Most rabbits who contract RHD die rapidly without prior warning signs. Rabbits that do not die immediately develop fever, lethargy, loss of appetite, breathing difficulties, blue-colored lips, and bleeding from body cavities. Death of multiple rabbits in the same household is a common feature. Reports estimate that about 75% of unvaccinated domestic rabbits that contract this disease will die from it.
The virus that causes RHD is very stable in the environment and can persist for months in carcasses and on fabric.
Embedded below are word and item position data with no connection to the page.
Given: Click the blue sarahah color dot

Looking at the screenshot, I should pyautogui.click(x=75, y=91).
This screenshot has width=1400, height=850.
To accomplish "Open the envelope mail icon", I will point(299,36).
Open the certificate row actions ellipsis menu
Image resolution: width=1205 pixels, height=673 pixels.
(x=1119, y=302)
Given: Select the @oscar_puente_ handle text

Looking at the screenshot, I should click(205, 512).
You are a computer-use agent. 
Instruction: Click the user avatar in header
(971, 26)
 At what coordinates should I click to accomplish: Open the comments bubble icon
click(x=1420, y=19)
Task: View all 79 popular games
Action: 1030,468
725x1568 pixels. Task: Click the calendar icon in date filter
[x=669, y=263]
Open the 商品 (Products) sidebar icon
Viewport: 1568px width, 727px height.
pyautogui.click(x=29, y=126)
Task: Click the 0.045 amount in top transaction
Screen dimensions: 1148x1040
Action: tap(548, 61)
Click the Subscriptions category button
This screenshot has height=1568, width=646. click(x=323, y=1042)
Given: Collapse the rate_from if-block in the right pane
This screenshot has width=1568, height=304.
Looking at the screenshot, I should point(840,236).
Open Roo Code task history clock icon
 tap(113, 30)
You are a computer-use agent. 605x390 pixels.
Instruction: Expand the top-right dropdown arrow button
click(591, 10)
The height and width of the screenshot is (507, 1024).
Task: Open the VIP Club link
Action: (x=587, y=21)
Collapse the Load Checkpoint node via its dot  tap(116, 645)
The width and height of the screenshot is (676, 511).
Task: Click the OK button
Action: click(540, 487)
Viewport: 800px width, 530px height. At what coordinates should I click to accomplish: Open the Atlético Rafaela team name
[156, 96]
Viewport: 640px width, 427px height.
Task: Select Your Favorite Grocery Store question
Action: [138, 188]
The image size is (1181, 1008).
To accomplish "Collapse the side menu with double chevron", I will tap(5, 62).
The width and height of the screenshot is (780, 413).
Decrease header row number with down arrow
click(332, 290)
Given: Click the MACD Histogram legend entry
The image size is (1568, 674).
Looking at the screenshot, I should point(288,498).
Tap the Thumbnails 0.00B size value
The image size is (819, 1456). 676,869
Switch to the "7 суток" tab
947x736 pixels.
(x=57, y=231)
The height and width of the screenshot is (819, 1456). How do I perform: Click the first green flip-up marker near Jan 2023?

It is can be easily spread among rabbits by direct contact or by contaminated fomites such as hands, dishes, towels, and cages. The virus can also be spread by biting insects such as mosquitoes, fleas, ticks, and biting flies. Since the virus is present in wild rabbit populations it can be tracked into a home on shoes or other objects that are exposed to dirt. While outdoor rabbits are at increased risk, deaths among indoor-only rabbits have also been reported.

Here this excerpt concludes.